Four hundred participants (95 healthy, 94 hypertrophic cardiomyopathy, 95 AL, and 116 ATTR) from 56 institutions were included (269 men aged 58.5 [48.4-69.4] years). A 3-stage ML screening cascade sequentially differentiated healthy volunteers from patients, then hypertrophic cardiomyopathy from amyloidosis, and then AL from ATTR. The ML algorithm resulted in an accurate differentiation at each step (area under the curve, 1.0, 0.99, and 0.92, respectively). After reducing included data to demographics and imaging data alone, the performance remained excellent (area under the curve, 0.99, 0.98, and 0.88, respectively), even after removing late gadolinium enhancement imaging data from the model (area under the curve, 1.0, 0.95, 0.86, respectively).

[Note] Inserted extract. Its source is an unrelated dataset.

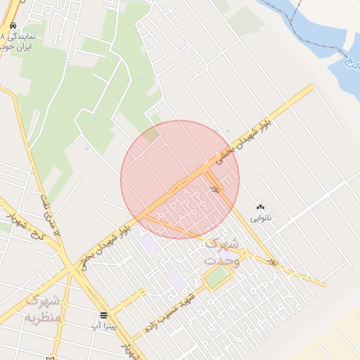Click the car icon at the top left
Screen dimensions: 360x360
pyautogui.click(x=13, y=25)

A trained ML model using semiautomated CMR imaging data and patient demographics can accurately identify cardiac amyloidosis and differentiate subtypes.
心脏淀粉样变性与不良预后相关,由错误折叠蛋白的间质沉积引起,通常为ATTR(转甲状腺素蛋白)或AL(轻链)。尽管在疾病早期阶段存在特定疗法,但诊断往往在晚期才得以确立。心血管磁共振(CMR)是疑似心肌疾病成像的金标准。然而,区分心脏淀粉样变性与肥厚型心肌病可能具有挑战性,且缺乏一种基于图像的淀粉样变性亚型分类的可靠方法。本研究旨在探究一种CMR机器学习(ML)算法以识别和区分心脏淀粉样变性。
这项回顾性、多中心、多厂商可行性研究纳入了连续诊断为肥厚型心肌病或AL/ATTR淀粉样变性的患者以及健康志愿者。标准临床信息、半自动CMR成像数据和定性CMR特征被整合到一个经过训练的ML算法中。
来自56家机构的400名参与者(95名健康者、94名肥厚型心肌病患者、95名AL患者和116名ATTR患者)被纳入研究(269名男性,年龄58.5[48.4 - 69.4]岁)。一个3阶段的ML筛查级联依次将健康志愿者与患者区分开来,然后将肥厚型心肌病与淀粉样变性区分开来,接着将AL与ATTR区分开来。ML算法在每个步骤都实现了准确区分(曲线下面积分别为1.0、0.99和0.92)。在仅将纳入数据减少到人口统计学和成像数据后,即使从模型中去除延迟钆增强成像数据,性能仍然优异(曲线下面积分别为0.99、0.98和0.88)(曲线下面积分别为1.0、0.95、0.86)。
使用半自动CMR成像数据和患者人口统计学信息训练的ML模型能够准确识别心脏淀粉样变性并区分亚型。